終活ファンタジーに見る、大事な人の看取り方

『葬送のフリーレン』書影画像

剣と魔法のファンタジー世界でも、命あるものは当たり前に死んでいく。

魔王を倒した勇者一行とて寿命と無関係ではいられず、どんな偉大な伝説も時が経てば忘れ去られていく。

今回はそんな『葬送のフリーレン』から、大事な人の看取り方を学んでいきたい。

遺される側の悲哀、身近な人に気持ちを吐露しよう

本作の主人公はエルフのフリーレン。

外見はせいぜい十代の少女にしか見えないが、エルフ故に時間の感覚が人と違い、勇者パーティーと旅した十年間を「ちょっとの間だけどね」と言ってのける。

言うなれば彼女は常に見送る立場、残される側だ。

もし自分が見送る側になったらどうだろうか。

どんな態度で臨終に立ち会うのが正しいのだろうか。

できれば気持ちよく送ってあげたいと誰もが考える一方、喪失の哀しみは禁じ得ない。

グリーフケアには哀しみを受け止める聞き役が必要だ。

フリーレンの場合は僧侶ハイターがこれを務めるが、私たちも身近な人間(いなければボランティアでもカウンセラーでもいい)に気持ちを吐露し、感情の浄化をはかっていいかもしれない。

記憶の中で生き続ける仲間たち

心優しく困った人を放っておけない勇者ヒンメルは、死後もフリーレンや仲間たちの回想に度々登場しては、彼らの生き方の道しるべとなる。

死者の記憶が生者に影響を与え、回り回って誰かを救い、未来へと受け継がれていく。

ヒンメルに感化され孤児を引き取ったハイターはその自立を促し、彼女の未来をフリーレンに託す。

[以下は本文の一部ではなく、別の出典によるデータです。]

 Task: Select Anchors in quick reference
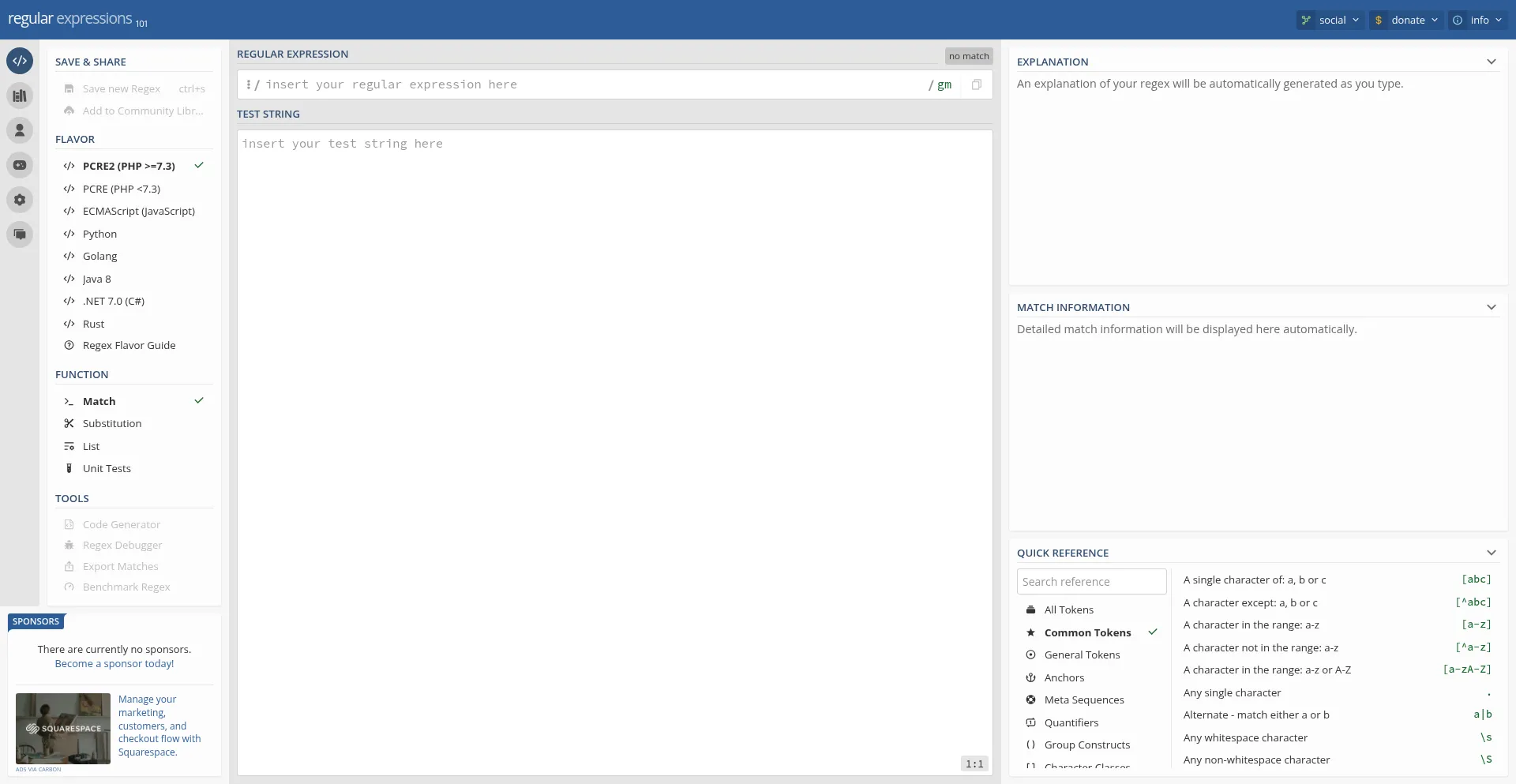pos(1064,677)
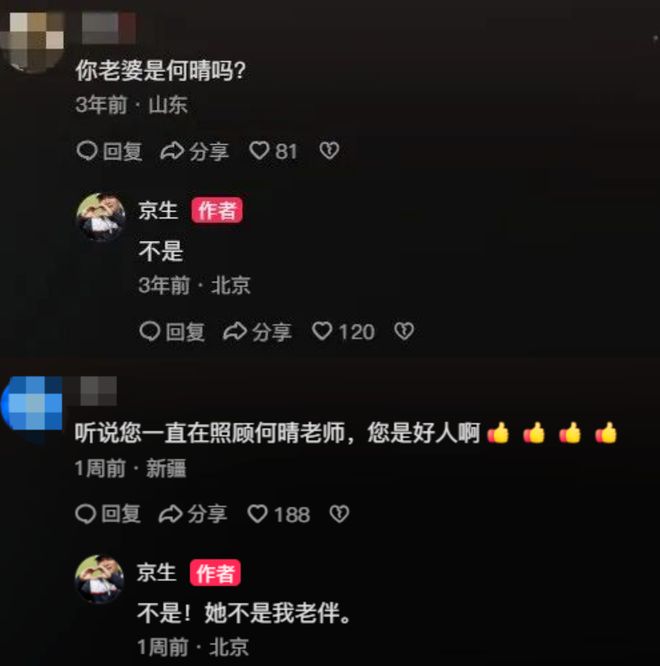
Task: Tap the 京生 username on second reply
Action: 156,573
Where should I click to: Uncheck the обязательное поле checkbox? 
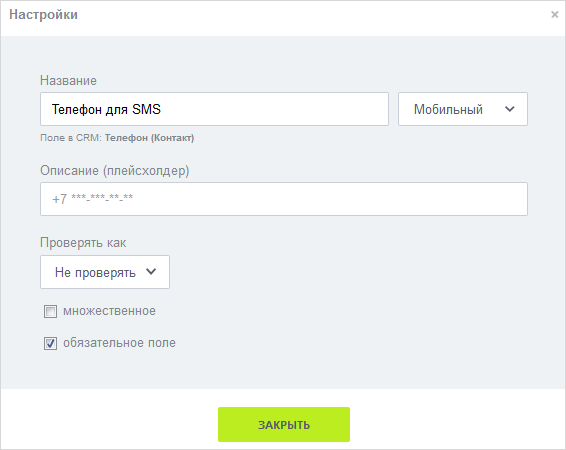point(50,343)
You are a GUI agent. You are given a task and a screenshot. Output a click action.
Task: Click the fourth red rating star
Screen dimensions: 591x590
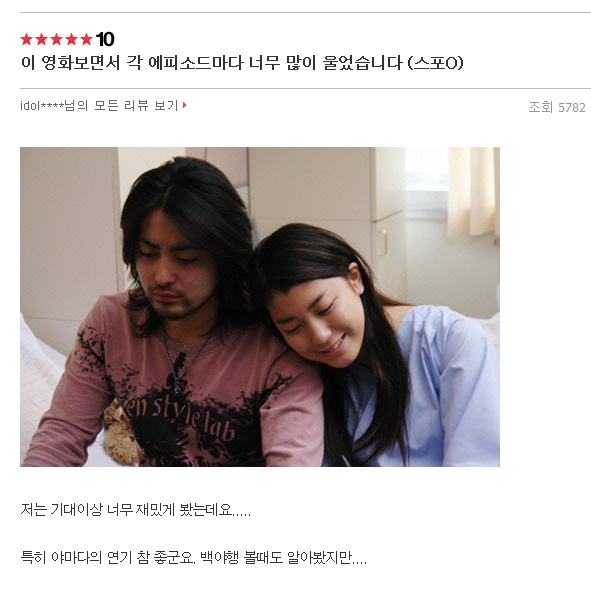click(71, 39)
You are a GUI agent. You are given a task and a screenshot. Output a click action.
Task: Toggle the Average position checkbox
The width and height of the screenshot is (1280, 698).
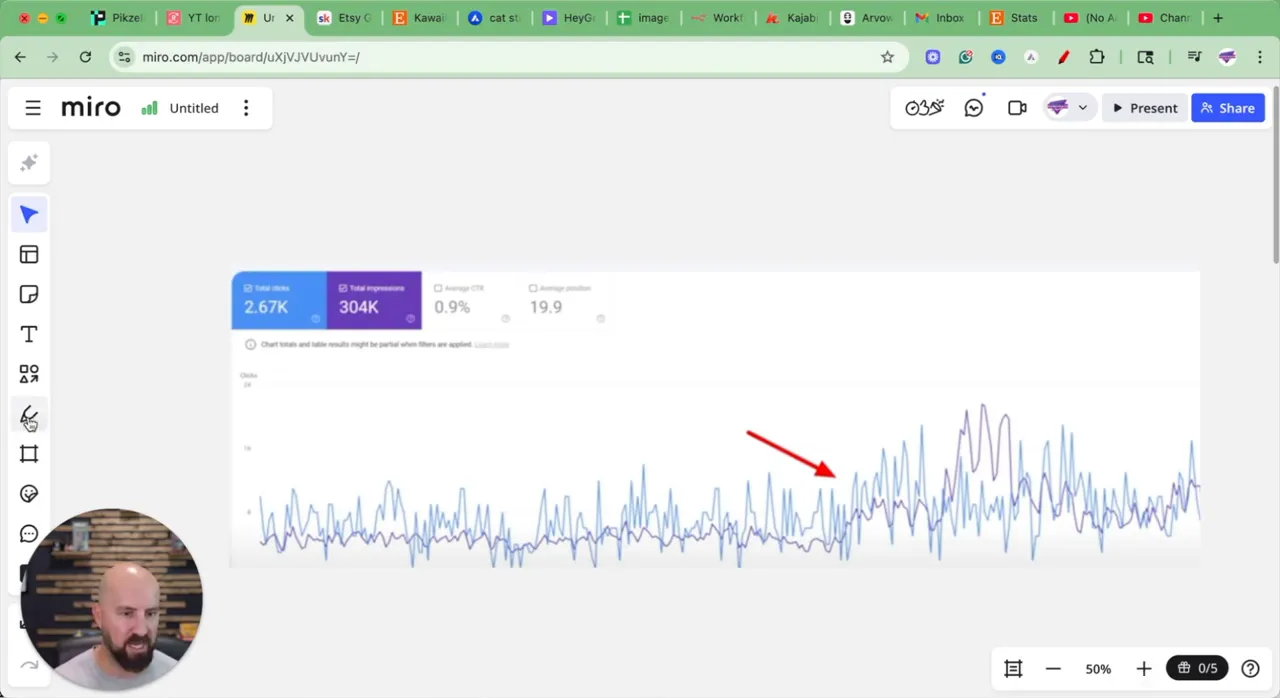click(533, 288)
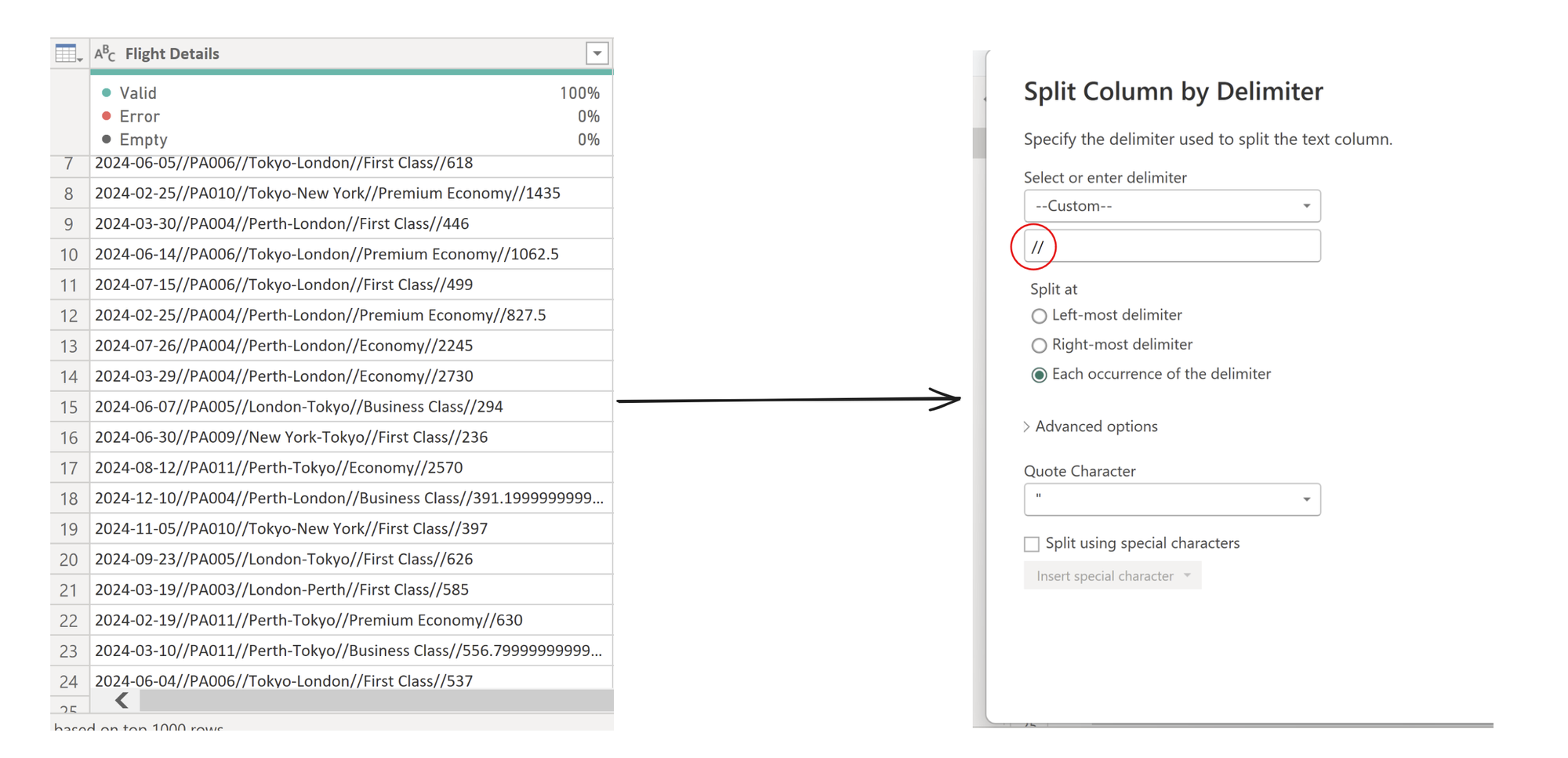Select the Left-most delimiter radio option
Screen dimensions: 1568x758
click(1039, 316)
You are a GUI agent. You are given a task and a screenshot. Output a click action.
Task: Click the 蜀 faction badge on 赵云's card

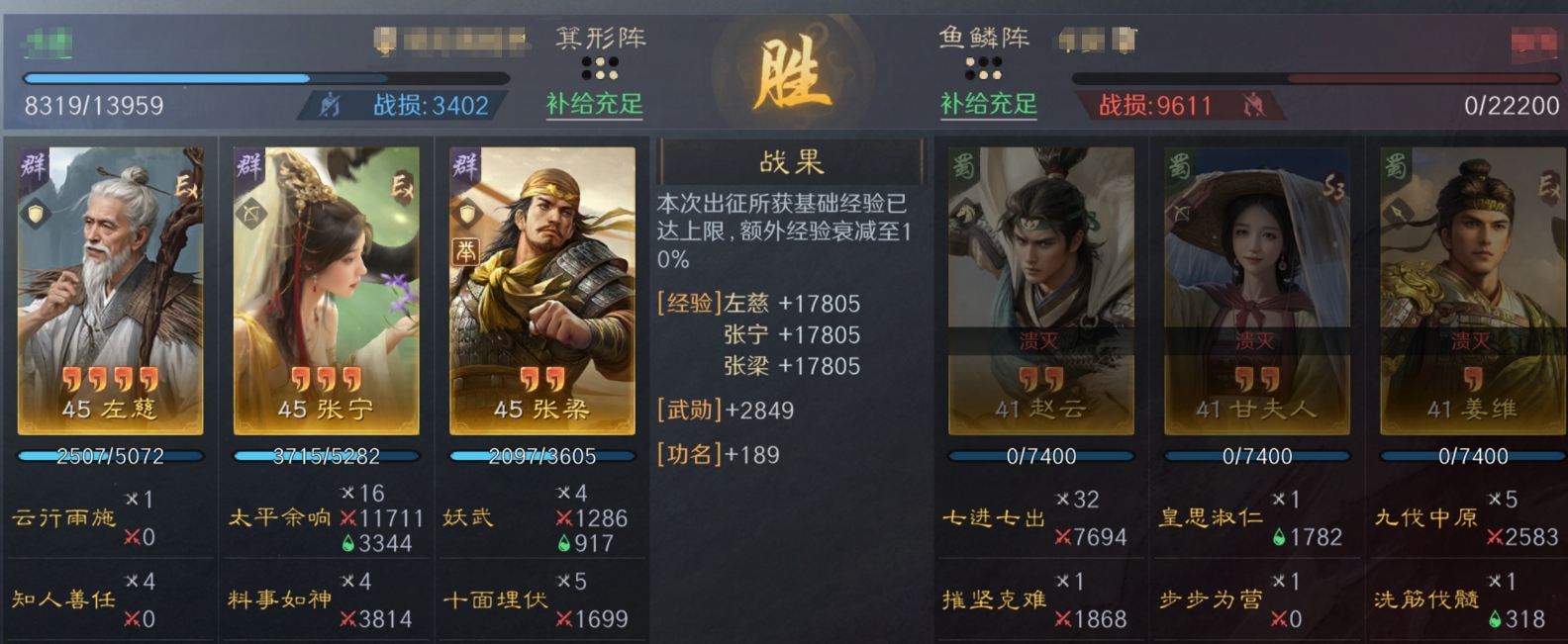pyautogui.click(x=964, y=165)
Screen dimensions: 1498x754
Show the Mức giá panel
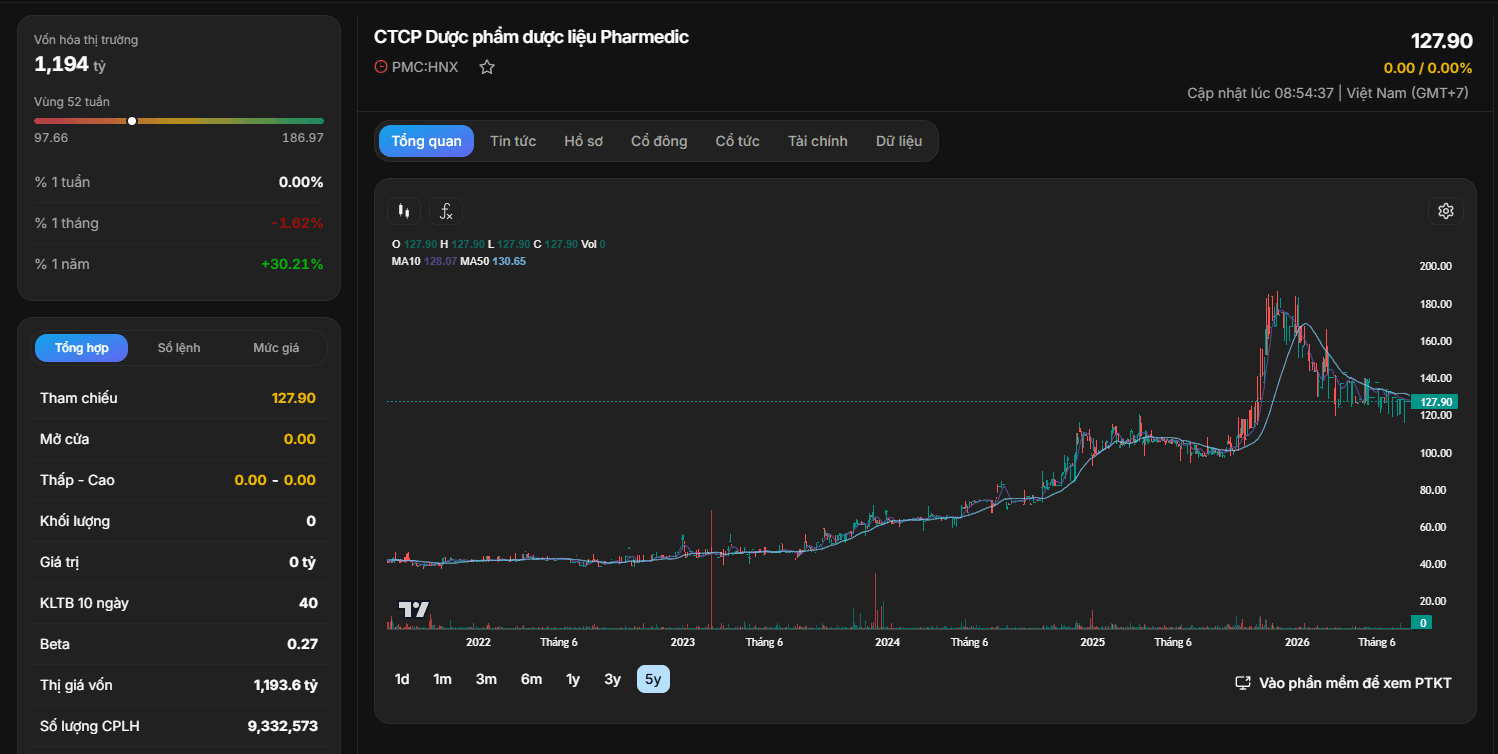point(276,348)

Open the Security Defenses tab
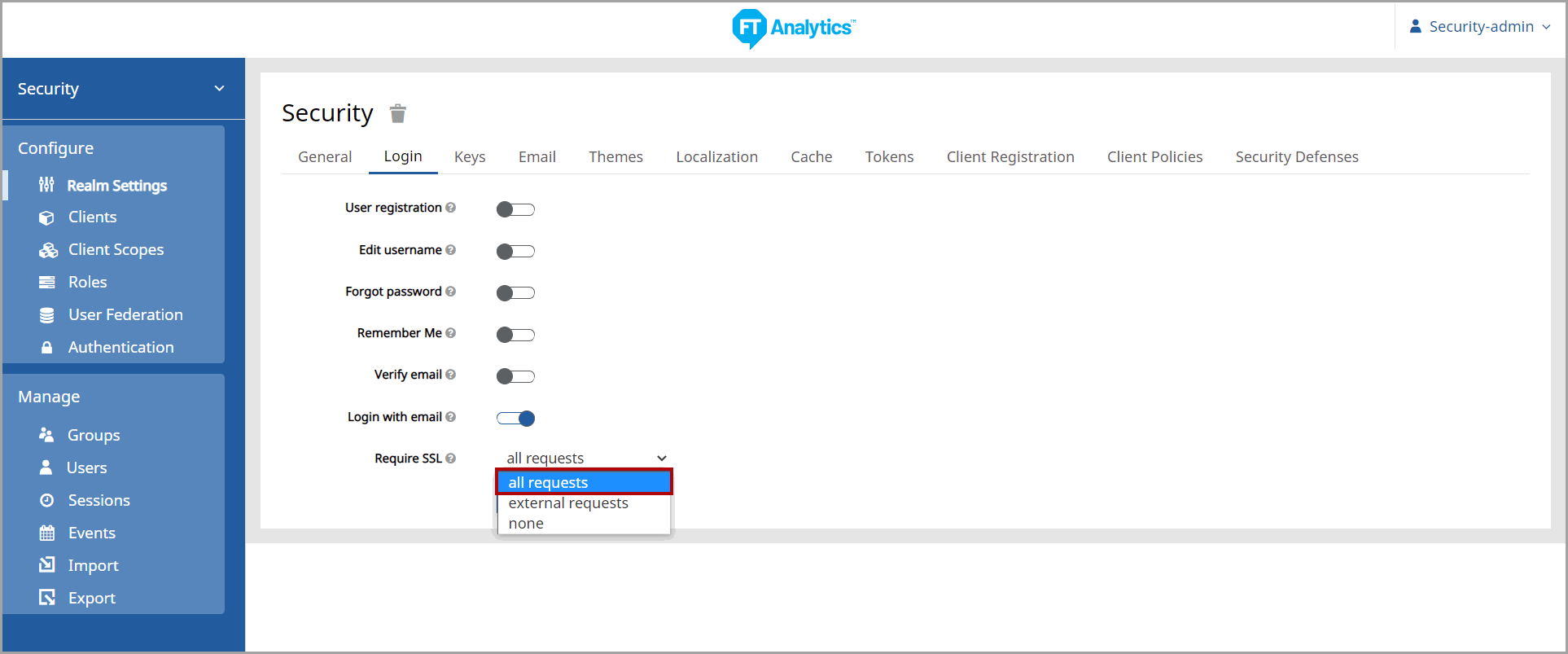[x=1296, y=157]
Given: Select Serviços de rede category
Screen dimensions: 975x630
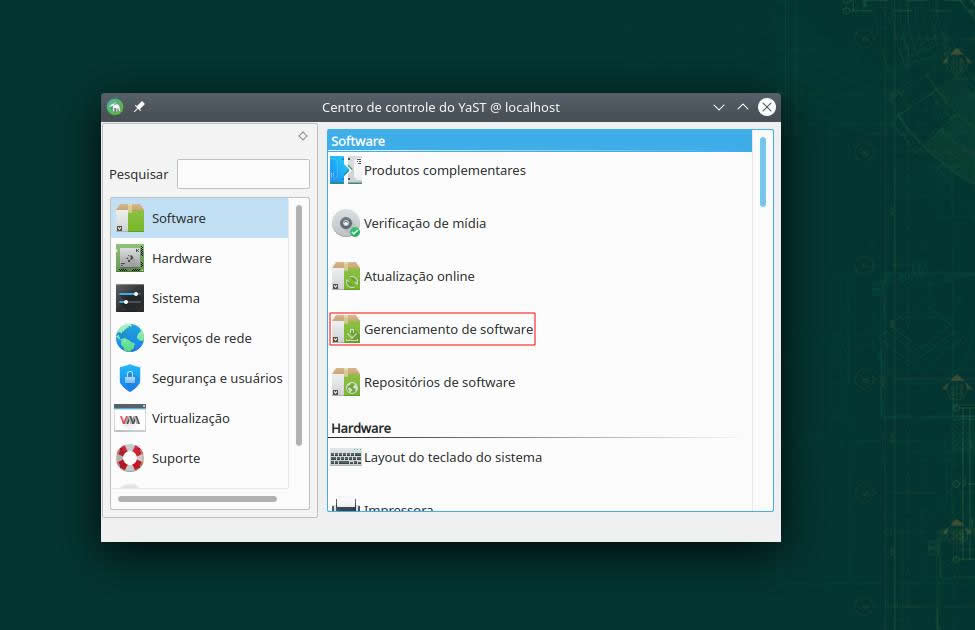Looking at the screenshot, I should [201, 338].
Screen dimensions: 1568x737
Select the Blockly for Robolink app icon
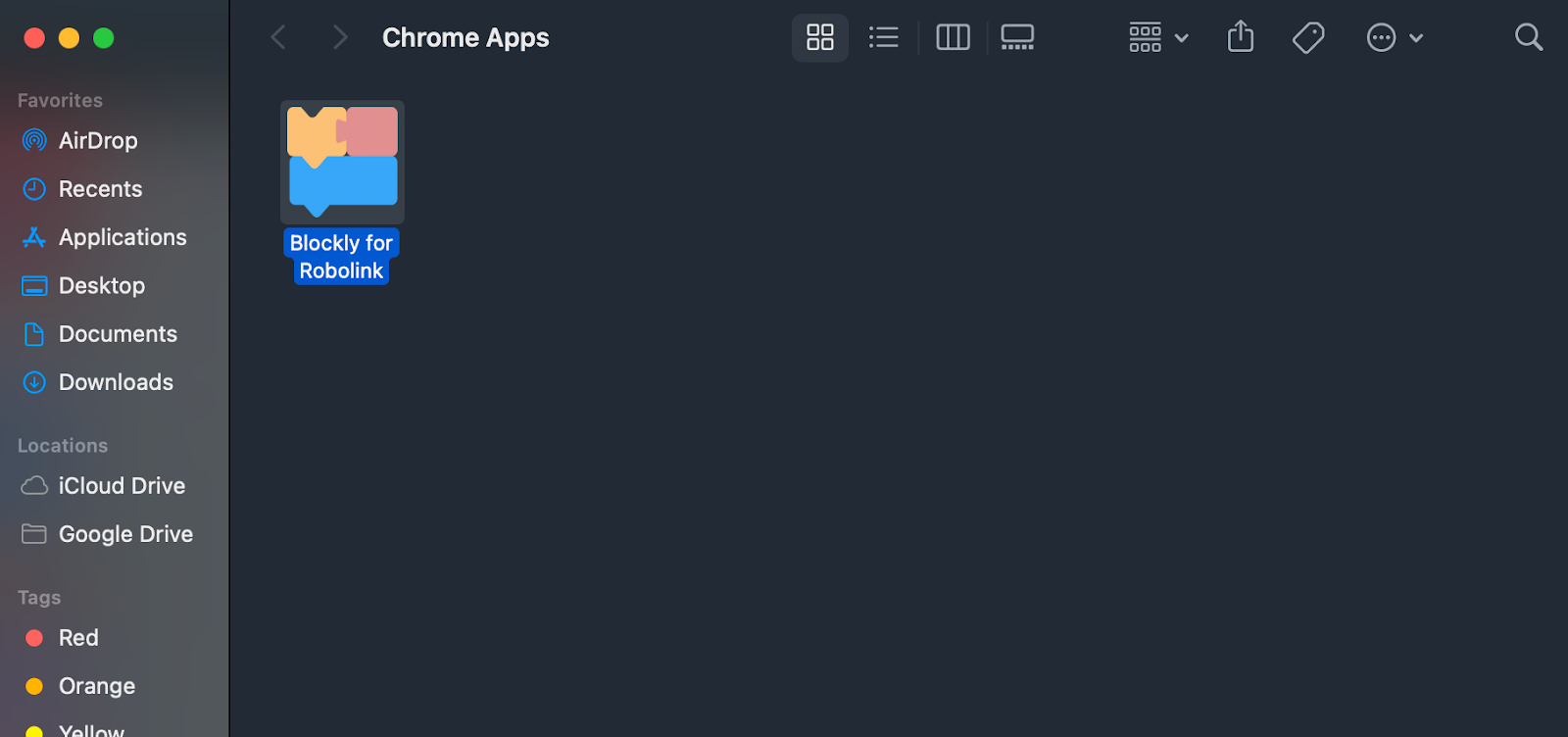coord(342,162)
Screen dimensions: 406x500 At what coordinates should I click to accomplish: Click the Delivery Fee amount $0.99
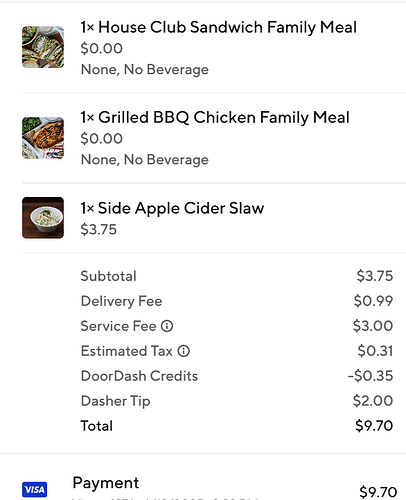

遺していく家族や弟子が自立できるように、必要とあらば助力を乞うのも終活の一環だ。

死が避けられないのなら、周囲が「あの人こんなこと言ってたっけ」と回想する都度前向きになれる終わり方をしたいものだ。

仲間の遺志と遺児を背負って

世界諸国を巡る旅の過程において、フリーレンは仲間や知人が育てた弟子たちを託されていく。

僧侶ハイターの弟子のフェルン、戦士アイゼンの弟子のシュタルク。

いずれも師匠と血の繋がりはないが、彼らのもとで長く修行し、その信念までも受け継いだ者たちだ。

仲間を看取ってそこで終わりではない。

仲間が心を残した若い弟子、彼らの精神的後継者ともいえる身内との縁を切らず、旅の中で見守り導くことで人の本質を知っていく。

現実の終活も、ただ自分が死ぬ準備をする、看取る準備をして終わるのではない。

人の死が誰かに遺産を託し、信念を継ぐのと同義なら、「そこから始まる関係性」もまたあるはずだ。

ならば人と人との繋がりを大事にしていきたい。